# Testo in esame:
• • • • • • •
“Economia dei sentimenti”: Nesi e il suo viaggio/diario nella pandemia

di Paquito Catanzaro*

Lo confesso: il primo pensiero è stato “Tutto, ma non un istant book”.
Ormai saturo dei continui stimoli provenienti da mass media e social mi sono avvicinato con un po’ di diffidenza a “Economia sentimentale”, il nuovo romanzo di Edoardo Nesi edito da La Nave di Teseo. Ma per fortuna i libri sono in grado di sospendere il tempo e tutto quel che contiene, notizie comprese. Pertanto, con quel tempo sospeso a disposizione mi sono goduto uno dei romanzi più interessanti di questo 2020.

A dieci anni di distanza dal racconto della sua Prato operaia – in quello “Storia della mia gente che gli valse il Premio Strega – Edoardo Nesi torna con un romanzo nel quale la pandemia non è che un espediente narrativo per parlare di sentimenti: quelli che legano un uomo alla propria terra e alla propria famiglia, in particolare alla figura paterna.
Un padre raccontato attraverso la metafora di Muhammad Alì; un padre che diventa figura evanescente ma non si appiattisce, anzi diviene la fonte d’ispirazione di una storia scritta durante il lockdown.
Nesi approfitta del silenzio della sua terra per riflettere su quel che è successo da marzo a maggio e sulle conseguenze che la pandemia avrà sul piano sociale ed economico.
Va da sé che un cacciatore di storie come l’autore toscano coinvolga nella narrazione l’economista Enrico Giovannini, tenuto ore al telefono per comprendere se il corona virus intonerà il requiem per l’economia italiana oppure regalerà un’inaspettata occasione di rilancio per interi settori commerciali.
• • • • • • •
# Dati registrati:
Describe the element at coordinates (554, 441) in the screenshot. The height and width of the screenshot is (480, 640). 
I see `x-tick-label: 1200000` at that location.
• • • • • • •
# Compiti da svolgere:
(a) Ricopia il brano della recensione di «Economia sentimentale» compreso tra "Ormai saturo dei" e "di questo 2020.", estremi inclusi.
(b) Prosegui la recensione di «Economia sentimentale» di Edoardo Nesi dopo la sua ultima frase.

# Risposte in ordine:
(a)
Ormai saturo dei continui stimoli provenienti da mass media e social mi sono avvicinato con un po’ di diffidenza a “Economia sentimentale”, il nuovo romanzo di Edoardo Nesi edito da La Nave di Teseo. Ma per fortuna i libri sono in grado di sospendere il tempo e tutto quel che contiene, notizie comprese. Pertanto, con quel tempo sospeso a disposizione mi sono goduto uno dei romanzi più interessanti di questo 2020.

(b)
Trova spazio, tra le pagine, anche il rapporto coi figli: viscerale al punto da fregarsene di protocolli o eventuali isolamenti. L’affetto filiale – quello che tanto gli manca quando pensa al padre imprenditore – è aria pura nei polmoni di una narrazione fluida e ben ritmata, nella quale la lingua toscana (con alcuni incisi e modi di dire) si mescola efficacemente con l’italiano e permette a Nesi di giocare con la realtà plasmandola a misura delle sue intenzioni narrative.
Ci si trova di fronte a qualcosa in più del reportage narrativo. È un diario per scrivere il quale è necessario camminare tra le strade di una Firenze senza accenti stranieri; assaporare vini e cibi locali, per ritrovare un contatto con le origini; ascoltare una esperta voce amica per cercare di tendere i fili della realtà e farci passare in mezzo la vera cronaca che, assai spesso, non finisce sui giornali ma nelle pagine di un libro.
Un libro che – a mio parere – farà strada. Com’è giusto accada per le belle storie.

*Paquito Catanzaro lavora come addetto stampa della casa editrice Homo Scrivens e come insegnante di ludoteatro in una scuola materna. Coordina il blog Il Lettore Medio e ha una passione smodata per le figurine dei calciatori Panini. Ha pubblicato tre romanzi e una raccolta di racconti sul calcio.